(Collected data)
◇ ◇ ◇
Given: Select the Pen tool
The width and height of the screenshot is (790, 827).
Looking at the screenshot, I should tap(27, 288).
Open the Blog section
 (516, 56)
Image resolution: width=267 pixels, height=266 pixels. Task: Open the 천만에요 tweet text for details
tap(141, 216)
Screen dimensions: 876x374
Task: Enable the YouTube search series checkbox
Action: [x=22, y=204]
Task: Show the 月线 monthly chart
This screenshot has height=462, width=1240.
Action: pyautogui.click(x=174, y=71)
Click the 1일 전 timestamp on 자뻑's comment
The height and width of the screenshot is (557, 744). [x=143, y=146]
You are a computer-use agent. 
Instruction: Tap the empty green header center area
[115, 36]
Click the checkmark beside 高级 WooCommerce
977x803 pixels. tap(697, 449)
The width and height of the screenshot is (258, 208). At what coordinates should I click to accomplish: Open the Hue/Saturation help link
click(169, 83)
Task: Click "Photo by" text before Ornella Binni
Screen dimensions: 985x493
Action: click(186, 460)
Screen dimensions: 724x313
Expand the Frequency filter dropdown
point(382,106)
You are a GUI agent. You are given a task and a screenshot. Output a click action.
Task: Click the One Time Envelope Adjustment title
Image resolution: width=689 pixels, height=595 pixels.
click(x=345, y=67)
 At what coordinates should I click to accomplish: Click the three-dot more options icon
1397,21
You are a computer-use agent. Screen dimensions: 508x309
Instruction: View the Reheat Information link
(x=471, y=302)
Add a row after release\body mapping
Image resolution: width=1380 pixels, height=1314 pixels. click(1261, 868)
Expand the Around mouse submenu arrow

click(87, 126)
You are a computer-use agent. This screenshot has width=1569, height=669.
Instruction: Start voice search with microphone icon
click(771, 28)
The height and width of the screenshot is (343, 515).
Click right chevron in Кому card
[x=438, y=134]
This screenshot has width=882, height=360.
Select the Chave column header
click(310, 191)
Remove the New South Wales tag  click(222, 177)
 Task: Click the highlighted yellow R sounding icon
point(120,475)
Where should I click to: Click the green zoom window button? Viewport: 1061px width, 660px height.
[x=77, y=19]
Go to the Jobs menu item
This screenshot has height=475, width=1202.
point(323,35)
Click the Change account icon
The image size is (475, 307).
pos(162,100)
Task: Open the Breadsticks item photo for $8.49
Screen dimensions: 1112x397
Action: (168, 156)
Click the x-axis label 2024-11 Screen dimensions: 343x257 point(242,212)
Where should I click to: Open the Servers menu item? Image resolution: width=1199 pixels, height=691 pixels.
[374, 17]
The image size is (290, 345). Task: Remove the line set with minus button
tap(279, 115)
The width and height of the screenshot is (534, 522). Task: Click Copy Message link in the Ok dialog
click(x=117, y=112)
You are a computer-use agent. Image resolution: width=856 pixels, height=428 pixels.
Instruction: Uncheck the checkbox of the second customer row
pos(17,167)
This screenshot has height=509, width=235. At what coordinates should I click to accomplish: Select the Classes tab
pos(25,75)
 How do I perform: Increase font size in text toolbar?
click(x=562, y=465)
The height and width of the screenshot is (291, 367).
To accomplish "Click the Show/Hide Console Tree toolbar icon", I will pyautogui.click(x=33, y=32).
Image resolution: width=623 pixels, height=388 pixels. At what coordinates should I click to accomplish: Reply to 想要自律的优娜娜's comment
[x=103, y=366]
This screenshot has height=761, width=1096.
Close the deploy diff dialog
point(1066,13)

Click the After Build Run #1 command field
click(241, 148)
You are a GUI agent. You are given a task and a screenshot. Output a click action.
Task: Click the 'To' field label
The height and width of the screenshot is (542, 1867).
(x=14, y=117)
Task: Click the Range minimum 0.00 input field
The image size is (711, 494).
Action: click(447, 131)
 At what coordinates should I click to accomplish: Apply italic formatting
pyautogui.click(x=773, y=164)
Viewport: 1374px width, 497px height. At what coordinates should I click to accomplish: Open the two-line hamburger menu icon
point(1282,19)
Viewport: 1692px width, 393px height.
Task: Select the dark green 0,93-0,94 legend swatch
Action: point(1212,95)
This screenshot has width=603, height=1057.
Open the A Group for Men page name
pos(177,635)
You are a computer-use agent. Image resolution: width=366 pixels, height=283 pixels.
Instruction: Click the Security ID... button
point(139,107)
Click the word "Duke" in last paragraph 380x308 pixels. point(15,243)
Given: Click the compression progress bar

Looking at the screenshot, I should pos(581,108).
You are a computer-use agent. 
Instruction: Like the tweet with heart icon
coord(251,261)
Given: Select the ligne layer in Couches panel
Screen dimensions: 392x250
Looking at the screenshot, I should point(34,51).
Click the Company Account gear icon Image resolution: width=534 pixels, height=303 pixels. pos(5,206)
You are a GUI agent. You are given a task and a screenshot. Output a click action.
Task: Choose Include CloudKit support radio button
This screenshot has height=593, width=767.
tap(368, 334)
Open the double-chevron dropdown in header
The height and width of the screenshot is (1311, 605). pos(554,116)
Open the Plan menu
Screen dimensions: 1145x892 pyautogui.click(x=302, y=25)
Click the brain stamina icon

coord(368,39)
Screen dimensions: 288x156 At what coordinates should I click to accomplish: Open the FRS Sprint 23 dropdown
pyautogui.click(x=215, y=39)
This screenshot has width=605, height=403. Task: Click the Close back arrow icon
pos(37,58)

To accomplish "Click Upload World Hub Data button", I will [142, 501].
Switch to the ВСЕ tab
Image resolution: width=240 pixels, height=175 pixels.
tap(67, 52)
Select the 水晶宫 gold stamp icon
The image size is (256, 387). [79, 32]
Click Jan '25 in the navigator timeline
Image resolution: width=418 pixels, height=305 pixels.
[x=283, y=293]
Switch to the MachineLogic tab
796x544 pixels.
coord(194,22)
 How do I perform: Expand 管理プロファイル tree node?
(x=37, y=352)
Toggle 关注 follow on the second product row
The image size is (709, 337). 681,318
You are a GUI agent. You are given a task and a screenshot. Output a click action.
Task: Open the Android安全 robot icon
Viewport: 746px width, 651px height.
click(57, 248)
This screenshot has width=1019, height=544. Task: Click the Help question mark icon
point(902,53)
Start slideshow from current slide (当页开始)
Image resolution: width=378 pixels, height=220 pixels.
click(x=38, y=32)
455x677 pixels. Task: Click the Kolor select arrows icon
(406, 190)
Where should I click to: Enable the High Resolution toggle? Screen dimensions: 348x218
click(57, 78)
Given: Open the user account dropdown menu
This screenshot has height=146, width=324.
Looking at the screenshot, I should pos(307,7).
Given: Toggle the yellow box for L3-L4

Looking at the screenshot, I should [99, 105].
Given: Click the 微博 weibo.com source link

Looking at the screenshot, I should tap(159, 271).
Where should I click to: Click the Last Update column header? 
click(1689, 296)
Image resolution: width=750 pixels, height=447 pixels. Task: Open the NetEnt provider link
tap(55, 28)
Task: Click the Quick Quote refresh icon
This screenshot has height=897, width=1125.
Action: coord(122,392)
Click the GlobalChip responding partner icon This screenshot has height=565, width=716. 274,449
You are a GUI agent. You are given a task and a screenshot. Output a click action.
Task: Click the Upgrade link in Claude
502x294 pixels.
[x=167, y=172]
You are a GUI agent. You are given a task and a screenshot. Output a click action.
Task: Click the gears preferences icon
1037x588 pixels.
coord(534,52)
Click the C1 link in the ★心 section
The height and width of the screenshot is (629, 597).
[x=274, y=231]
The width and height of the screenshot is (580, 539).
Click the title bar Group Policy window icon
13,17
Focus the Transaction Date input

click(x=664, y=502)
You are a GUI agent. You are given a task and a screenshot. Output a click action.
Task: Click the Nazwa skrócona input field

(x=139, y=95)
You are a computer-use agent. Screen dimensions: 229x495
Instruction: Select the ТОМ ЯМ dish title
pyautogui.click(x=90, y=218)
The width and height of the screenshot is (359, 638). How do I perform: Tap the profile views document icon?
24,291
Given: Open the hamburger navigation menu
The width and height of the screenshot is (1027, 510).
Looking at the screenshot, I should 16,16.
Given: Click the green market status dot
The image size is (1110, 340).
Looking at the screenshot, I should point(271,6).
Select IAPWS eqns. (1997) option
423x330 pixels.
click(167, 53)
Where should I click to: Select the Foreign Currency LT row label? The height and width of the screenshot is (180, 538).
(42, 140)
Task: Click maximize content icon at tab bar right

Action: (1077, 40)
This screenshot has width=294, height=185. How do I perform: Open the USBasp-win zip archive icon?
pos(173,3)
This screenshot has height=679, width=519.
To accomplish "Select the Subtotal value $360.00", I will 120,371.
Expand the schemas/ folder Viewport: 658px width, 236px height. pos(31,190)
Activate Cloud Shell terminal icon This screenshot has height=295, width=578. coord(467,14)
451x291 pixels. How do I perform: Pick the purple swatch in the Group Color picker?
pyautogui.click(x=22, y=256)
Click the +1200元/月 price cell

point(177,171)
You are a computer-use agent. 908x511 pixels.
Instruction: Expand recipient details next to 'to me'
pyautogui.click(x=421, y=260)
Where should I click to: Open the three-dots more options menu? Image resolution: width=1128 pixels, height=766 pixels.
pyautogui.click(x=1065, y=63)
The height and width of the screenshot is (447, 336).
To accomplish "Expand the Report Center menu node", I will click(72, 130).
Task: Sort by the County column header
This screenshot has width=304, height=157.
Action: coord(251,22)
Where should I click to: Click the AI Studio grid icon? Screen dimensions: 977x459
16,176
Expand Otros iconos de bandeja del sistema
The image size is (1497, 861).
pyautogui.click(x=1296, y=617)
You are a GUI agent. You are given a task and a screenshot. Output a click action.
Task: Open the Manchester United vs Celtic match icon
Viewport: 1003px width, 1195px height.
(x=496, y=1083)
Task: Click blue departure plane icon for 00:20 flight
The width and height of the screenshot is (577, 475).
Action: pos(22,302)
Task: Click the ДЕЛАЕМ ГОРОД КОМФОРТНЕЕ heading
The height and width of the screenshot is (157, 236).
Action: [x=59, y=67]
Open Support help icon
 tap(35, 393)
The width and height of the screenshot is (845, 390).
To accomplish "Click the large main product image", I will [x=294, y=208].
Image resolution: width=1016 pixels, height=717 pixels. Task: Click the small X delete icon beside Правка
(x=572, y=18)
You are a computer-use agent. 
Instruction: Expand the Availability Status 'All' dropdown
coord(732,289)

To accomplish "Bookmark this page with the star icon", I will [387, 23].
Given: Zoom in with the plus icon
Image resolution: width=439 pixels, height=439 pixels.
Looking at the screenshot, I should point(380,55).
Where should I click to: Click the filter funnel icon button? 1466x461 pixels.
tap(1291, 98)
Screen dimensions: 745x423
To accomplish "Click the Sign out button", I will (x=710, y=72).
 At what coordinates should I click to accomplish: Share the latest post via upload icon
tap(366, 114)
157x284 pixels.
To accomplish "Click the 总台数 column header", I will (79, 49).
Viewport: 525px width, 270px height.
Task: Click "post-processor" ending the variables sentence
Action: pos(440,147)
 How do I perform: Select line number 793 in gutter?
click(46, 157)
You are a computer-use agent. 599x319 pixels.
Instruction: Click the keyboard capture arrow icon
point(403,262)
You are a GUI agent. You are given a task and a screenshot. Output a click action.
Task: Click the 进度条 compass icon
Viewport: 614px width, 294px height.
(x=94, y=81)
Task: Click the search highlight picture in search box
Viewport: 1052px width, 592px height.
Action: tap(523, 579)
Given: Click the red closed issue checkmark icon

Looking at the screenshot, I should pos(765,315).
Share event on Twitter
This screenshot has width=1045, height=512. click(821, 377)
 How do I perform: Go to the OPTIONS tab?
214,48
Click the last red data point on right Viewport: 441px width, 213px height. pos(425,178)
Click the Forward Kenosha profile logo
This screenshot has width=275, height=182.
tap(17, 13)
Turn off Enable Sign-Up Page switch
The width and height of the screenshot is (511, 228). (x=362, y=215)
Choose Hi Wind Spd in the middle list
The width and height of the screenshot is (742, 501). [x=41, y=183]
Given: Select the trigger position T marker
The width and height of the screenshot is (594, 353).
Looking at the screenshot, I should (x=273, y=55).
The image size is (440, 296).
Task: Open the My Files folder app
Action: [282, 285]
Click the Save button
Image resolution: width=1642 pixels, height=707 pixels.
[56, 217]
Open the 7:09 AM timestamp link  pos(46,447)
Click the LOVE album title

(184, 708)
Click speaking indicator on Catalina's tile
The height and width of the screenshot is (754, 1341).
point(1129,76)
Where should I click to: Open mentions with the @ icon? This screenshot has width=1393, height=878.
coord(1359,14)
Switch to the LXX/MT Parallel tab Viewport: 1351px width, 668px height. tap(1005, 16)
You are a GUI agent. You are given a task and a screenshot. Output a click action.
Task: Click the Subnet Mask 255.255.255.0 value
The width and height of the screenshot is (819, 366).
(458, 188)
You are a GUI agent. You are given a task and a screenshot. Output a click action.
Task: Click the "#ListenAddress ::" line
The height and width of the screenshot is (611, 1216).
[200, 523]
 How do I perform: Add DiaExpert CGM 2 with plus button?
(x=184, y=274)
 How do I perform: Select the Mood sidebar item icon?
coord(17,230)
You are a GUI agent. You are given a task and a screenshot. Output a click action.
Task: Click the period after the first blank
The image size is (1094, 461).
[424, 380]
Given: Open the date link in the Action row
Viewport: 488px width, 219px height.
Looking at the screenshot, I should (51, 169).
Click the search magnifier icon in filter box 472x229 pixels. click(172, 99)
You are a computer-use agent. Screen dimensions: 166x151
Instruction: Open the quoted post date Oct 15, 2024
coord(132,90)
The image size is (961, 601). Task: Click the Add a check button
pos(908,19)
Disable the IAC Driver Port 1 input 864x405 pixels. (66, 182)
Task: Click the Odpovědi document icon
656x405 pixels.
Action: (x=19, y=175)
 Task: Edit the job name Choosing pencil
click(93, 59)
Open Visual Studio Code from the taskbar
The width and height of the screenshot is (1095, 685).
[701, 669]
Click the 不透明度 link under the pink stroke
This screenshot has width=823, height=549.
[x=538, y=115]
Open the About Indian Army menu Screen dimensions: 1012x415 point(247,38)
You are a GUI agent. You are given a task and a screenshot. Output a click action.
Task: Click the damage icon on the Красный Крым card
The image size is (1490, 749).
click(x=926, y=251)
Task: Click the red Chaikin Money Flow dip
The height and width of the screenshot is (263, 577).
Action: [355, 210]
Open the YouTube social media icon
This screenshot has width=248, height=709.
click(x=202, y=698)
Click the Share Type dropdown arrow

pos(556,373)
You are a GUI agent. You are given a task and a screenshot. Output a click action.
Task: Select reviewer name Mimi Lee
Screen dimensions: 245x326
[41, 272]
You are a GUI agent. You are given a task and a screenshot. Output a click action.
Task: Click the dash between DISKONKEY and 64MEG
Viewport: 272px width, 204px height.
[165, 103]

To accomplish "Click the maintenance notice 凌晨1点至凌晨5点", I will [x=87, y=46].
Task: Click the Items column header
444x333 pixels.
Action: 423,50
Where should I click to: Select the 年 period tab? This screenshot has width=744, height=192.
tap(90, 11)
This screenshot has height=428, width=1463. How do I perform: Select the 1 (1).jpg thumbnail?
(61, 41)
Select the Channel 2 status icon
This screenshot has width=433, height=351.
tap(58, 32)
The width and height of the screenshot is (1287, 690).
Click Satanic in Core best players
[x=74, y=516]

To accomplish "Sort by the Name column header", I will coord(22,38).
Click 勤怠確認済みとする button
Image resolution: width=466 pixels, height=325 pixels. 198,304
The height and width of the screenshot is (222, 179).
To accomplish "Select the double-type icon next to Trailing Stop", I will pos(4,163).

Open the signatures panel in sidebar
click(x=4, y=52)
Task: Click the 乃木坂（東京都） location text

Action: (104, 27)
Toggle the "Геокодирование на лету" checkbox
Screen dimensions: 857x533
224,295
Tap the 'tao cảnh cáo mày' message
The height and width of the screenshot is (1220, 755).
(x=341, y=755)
◇ ◇ ◇
DIRECTIONS.
Out of the entries above, write out only the lines between the line holding "Image resolution: width=623" and the line holding "Task: Choose Include", inclusive, each exactly as given.

WRITTEN SOLUTION.
Image resolution: width=623 pixels, height=388 pixels. At what coordinates should I click to accomplish: Reply to 想要自律的优娜娜's comment
[x=103, y=366]
This screenshot has height=761, width=1096.
Close the deploy diff dialog
point(1066,13)

Click the After Build Run #1 command field
click(241, 148)
You are a GUI agent. You are given a task and a screenshot. Output a click action.
Task: Click the 'To' field label
The height and width of the screenshot is (542, 1867).
(x=14, y=117)
Task: Click the Range minimum 0.00 input field
The image size is (711, 494).
Action: click(447, 131)
 At what coordinates should I click to accomplish: Apply italic formatting
pyautogui.click(x=773, y=164)
Viewport: 1374px width, 497px height. At what coordinates should I click to accomplish: Open the two-line hamburger menu icon
point(1282,19)
Viewport: 1692px width, 393px height.
Task: Select the dark green 0,93-0,94 legend swatch
Action: point(1212,95)
This screenshot has width=603, height=1057.
Open the A Group for Men page name
pos(177,635)
You are a computer-use agent. Image resolution: width=366 pixels, height=283 pixels.
Instruction: Click the Security ID... button
point(139,107)
Click the word "Duke" in last paragraph 380x308 pixels. point(15,243)
Given: Click the compression progress bar

Looking at the screenshot, I should pos(581,108).
You are a computer-use agent. 
Instruction: Like the tweet with heart icon
coord(251,261)
Given: Select the ligne layer in Couches panel
Screen dimensions: 392x250
Looking at the screenshot, I should point(34,51).
Click the Company Account gear icon Image resolution: width=534 pixels, height=303 pixels. pos(5,206)
You are a GUI agent. You are given a task and a screenshot. Output a click action.
Task: Choose Include CloudKit support radio button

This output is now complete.